TEXTO DE ORIGEN:
En el océano Pacífico, la principal oleada de extinción empezó alrededor del 1500 a.C., cuando agricultores polinesios colonizaron las islas Salomón, Fiyi y Nueva Caledonia. Eliminaron, directa o indirectamente, a cientos de especies de aves, insectos, caracoles y otros habitantes locales. Desde allí, la oleada de extinción se desplazó gradualmente hacia el este, el sur y el norte, hacia el centro del océano Pacífico, arrasando a su paso la fauna única de Samoa y Tonga (1200 a.C.), las islas Marquesas (1 d.C.), la isla de Pascua, las islas Cook y Hawái (500 d.C.) y, finalmente, Nueva Zelanda (1200 d.C.).
Desastres ecológicos similares ocurrieron en casi todos los miles de islas que salpican el océano Atlántico, el océano Índico, el océano Ártico y el mar Mediterráneo. Los arqueólogos han descubierto incluso en las islas más diminutas pruebas de la existencia de aves, insectos y caracoles que vivieron allí durante incontables generaciones, y que desaparecieron cuando llegaron los primeros agricultores humanos. Solo unas pocas islas extremadamente remotas se libraron de la atención del hombre hasta época moderna, y estas islas mantuvieron su fauna intacta. Las islas Galápagos, para poner un ejemplo famoso, permanecieron inhabitadas por los humanos hasta el siglo XIX, por lo que preservaron su zoológico único, incluidas las tortugas gigantes, que, como los antiguos diprotodontes, no muestran temor ante los humanos.

DATOS EXTRAÍDOS:
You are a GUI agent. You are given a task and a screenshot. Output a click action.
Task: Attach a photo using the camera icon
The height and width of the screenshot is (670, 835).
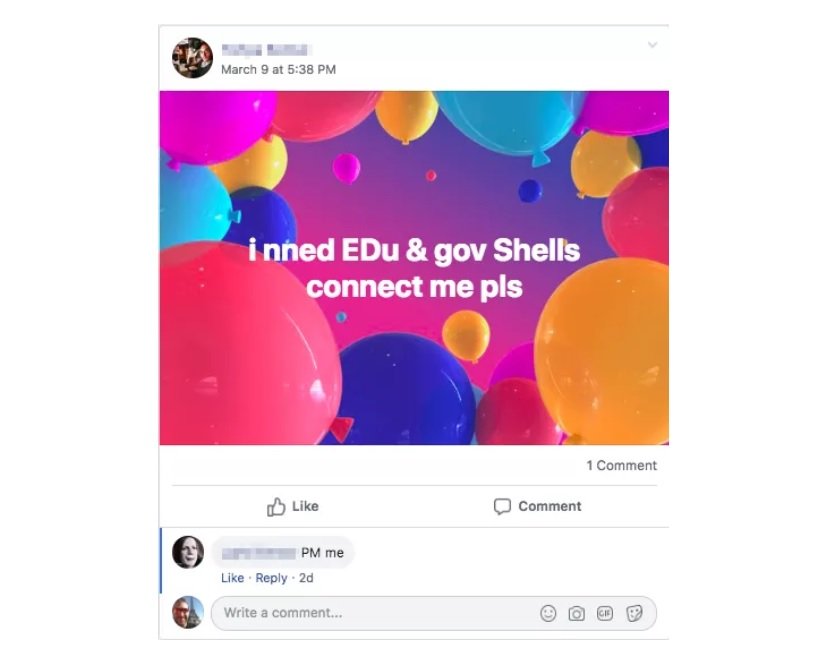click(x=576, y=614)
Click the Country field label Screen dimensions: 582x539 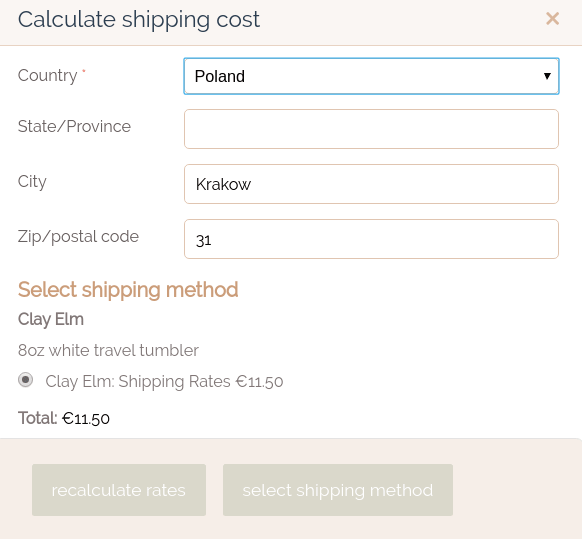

CONSIGNA:
Transcriba sin cambios el pasaje del texto sobre las extinciones en las islas que empieza con las palabras "Desastres ecológicos similares" y concluye con "ante los humanos.".

RESPUESTA:
Desastres ecológicos similares ocurrieron en casi todos los miles de islas que salpican el océano Atlántico, el océano Índico, el océano Ártico y el mar Mediterráneo. Los arqueólogos han descubierto incluso en las islas más diminutas pruebas de la existencia de aves, insectos y caracoles que vivieron allí durante incontables generaciones, y que desaparecieron cuando llegaron los primeros agricultores humanos. Solo unas pocas islas extremadamente remotas se libraron de la atención del hombre hasta época moderna, y estas islas mantuvieron su fauna intacta. Las islas Galápagos, para poner un ejemplo famoso, permanecieron inhabitadas por los humanos hasta el siglo XIX, por lo que preservaron su zoológico único, incluidas las tortugas gigantes, que, como los antiguos diprotodontes, no muestran temor ante los humanos.